> _Document segment_:
Police brutality protesters take over Miami, Oakland highways, NYC stores



Deon Johnson, 19 of Washington, DC, raises his fist while leading protestors as they march in downtown Washington, Friday, Dec. 5, 2014.
UPDATED, Dec. 6, 2014, 1 a.m. ET
While protesters in New York were thwarted from taking over a highly-trafficked parkway, their counterparts blocked drivers on major thoroughfares in Miami, Oakland and elsewhere as demonstrations continued Friday for a third night following the Staten Island grand jury decision not to indict a white police officer for the chokehold death of Eric Garner.
The protests in New York—which attracted many, but nowhere near the crowd of more than 5,000 seen on Thursday night—started out the evening focused on taking over large retail stores.
On Thursday, the demonstrators shut down the Brooklyn Bridge, Holland Tunnel and prompted police to briefly close the entry to the Staten Island Ferry Terminal. Major highways were blocked by marchers nationwide that night.
Attempts to close the Franklin D. Roosevelt East River Drive in New York City were thwarted by police. Several protesters made it onto the drive, but police—some hopping out of vans— kicked them off and the march that had been running for more than five hours seemed to disperse.

> _Records shown_:
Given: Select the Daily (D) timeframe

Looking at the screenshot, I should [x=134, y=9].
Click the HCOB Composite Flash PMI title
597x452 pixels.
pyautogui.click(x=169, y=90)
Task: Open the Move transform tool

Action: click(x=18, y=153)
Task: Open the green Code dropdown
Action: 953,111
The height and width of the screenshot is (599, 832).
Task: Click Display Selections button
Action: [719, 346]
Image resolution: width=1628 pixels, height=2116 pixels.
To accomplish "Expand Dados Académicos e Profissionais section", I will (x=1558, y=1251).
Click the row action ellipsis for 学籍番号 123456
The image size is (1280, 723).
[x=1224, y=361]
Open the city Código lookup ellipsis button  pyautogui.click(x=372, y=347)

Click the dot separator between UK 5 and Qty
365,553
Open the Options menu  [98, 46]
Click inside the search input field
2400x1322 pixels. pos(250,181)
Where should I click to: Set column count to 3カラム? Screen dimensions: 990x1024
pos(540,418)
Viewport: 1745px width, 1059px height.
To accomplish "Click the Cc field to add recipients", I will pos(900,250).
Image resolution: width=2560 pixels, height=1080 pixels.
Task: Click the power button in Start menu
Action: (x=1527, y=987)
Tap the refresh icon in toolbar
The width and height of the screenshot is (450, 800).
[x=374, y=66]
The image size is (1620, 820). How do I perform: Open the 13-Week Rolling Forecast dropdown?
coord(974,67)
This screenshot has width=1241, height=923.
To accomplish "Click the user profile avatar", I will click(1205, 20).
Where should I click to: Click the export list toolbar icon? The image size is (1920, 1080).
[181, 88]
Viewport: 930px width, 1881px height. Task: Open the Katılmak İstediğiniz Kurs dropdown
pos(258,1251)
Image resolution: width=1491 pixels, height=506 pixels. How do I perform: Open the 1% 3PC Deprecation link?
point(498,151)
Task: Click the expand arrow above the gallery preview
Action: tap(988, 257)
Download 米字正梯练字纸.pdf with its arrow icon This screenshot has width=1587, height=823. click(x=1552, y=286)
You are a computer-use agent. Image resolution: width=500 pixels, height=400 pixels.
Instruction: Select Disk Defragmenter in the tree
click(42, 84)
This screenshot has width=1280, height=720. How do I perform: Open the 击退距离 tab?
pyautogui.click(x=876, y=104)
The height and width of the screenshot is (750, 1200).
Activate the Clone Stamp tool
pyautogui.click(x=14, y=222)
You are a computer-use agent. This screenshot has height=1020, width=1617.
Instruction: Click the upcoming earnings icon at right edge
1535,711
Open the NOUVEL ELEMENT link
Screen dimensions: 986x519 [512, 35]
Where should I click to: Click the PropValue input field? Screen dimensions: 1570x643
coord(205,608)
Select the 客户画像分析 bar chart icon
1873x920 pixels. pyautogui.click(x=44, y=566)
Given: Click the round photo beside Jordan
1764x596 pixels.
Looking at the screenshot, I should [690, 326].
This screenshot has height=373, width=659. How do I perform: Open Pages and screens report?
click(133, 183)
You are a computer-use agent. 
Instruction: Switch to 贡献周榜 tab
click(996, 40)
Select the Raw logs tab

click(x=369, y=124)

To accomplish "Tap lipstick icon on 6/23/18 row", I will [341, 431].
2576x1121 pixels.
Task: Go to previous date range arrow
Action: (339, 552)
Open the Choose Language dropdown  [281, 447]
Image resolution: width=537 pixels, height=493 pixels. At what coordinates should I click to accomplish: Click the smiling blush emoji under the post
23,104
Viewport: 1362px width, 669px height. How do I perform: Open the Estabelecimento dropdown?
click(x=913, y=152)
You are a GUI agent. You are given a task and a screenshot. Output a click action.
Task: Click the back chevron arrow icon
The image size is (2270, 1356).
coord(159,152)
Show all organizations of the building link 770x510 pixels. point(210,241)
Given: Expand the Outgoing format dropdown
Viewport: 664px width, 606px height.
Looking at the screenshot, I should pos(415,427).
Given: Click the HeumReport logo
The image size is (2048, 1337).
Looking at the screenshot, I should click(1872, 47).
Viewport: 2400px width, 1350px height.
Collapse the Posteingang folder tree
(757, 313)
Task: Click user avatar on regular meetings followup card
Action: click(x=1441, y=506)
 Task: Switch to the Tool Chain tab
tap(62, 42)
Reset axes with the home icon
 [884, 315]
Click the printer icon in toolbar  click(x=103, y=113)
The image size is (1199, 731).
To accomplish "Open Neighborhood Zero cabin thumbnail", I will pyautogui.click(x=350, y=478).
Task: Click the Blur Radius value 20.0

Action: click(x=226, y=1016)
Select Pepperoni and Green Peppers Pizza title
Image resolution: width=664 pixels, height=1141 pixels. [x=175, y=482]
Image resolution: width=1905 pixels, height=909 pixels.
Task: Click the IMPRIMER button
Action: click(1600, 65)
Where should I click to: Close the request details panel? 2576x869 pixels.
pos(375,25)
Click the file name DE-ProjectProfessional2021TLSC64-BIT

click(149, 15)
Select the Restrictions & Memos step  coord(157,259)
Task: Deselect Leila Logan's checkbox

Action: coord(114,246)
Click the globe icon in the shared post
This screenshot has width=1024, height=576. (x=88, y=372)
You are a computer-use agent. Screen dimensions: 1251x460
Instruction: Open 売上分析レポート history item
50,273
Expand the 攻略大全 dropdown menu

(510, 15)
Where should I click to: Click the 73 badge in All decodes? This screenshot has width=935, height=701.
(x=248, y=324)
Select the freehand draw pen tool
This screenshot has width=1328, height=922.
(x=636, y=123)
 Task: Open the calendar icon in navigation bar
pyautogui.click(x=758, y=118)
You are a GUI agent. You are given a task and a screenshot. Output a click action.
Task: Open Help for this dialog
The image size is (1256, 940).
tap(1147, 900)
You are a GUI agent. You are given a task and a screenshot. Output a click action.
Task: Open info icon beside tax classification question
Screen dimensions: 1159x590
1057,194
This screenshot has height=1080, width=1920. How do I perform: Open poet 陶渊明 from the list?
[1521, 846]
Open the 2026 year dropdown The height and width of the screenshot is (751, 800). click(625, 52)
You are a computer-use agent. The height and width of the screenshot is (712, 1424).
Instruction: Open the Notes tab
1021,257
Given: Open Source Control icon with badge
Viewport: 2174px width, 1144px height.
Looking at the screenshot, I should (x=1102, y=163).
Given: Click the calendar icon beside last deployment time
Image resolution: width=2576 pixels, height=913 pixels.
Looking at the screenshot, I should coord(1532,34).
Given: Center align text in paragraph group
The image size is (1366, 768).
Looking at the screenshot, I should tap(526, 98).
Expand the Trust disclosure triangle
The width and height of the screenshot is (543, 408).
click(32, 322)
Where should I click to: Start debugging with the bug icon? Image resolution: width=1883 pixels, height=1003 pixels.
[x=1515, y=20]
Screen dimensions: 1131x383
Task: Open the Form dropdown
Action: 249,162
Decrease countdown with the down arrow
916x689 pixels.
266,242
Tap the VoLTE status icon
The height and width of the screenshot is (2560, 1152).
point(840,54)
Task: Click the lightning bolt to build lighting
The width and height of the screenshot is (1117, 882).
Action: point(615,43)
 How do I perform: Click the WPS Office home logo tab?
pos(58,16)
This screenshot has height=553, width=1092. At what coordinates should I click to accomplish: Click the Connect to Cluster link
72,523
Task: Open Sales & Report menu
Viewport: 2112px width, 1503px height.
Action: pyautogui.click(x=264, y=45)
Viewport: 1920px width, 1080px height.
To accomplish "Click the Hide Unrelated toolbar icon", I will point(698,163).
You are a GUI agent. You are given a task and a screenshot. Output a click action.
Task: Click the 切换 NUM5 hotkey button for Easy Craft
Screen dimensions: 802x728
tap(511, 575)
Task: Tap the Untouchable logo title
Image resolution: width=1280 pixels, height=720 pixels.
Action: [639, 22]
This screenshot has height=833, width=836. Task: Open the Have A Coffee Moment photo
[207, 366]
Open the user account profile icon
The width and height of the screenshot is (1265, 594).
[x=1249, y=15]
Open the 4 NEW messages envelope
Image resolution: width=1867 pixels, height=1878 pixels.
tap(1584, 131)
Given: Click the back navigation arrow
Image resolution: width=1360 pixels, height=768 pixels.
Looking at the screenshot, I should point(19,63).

> _Objectives_:
A - In the protest article, which New York City roadway did police keep protesters from closing?
B - Translate this sentence from the protest article into Spanish: "Major highways were blocked by marchers nationwide that night."
C - Rewrite the protest article starting at "Deon Johnson, 19" and ending at "large retail stores.", with "retail stores" changed to "department stores".
Answer from the protest article only, not from the material.

> _Solutions to the problems_:
A - The Franklin D. Roosevelt East River Drive.

B - Esa noche, manifestantes bloquearon las principales autopistas en todo el país.

C -
Deon Johnson, 19 of Washington, DC, raises his fist while leading protestors as they march in downtown Washington, Friday, Dec. 5, 2014.
UPDATED, Dec. 6, 2014, 1 a.m. ET
While protesters in New York were thwarted from taking over a highly-trafficked parkway, their counterparts blocked drivers on major thoroughfares in Miami, Oakland and elsewhere as demonstrations continued Friday for a third night following the Staten Island grand jury decision not to indict a white police officer for the chokehold death of Eric Garner.
The protests in New York—which attracted many, but nowhere near the crowd of more than 5,000 seen on Thursday night—started out the evening focused on taking over large department stores.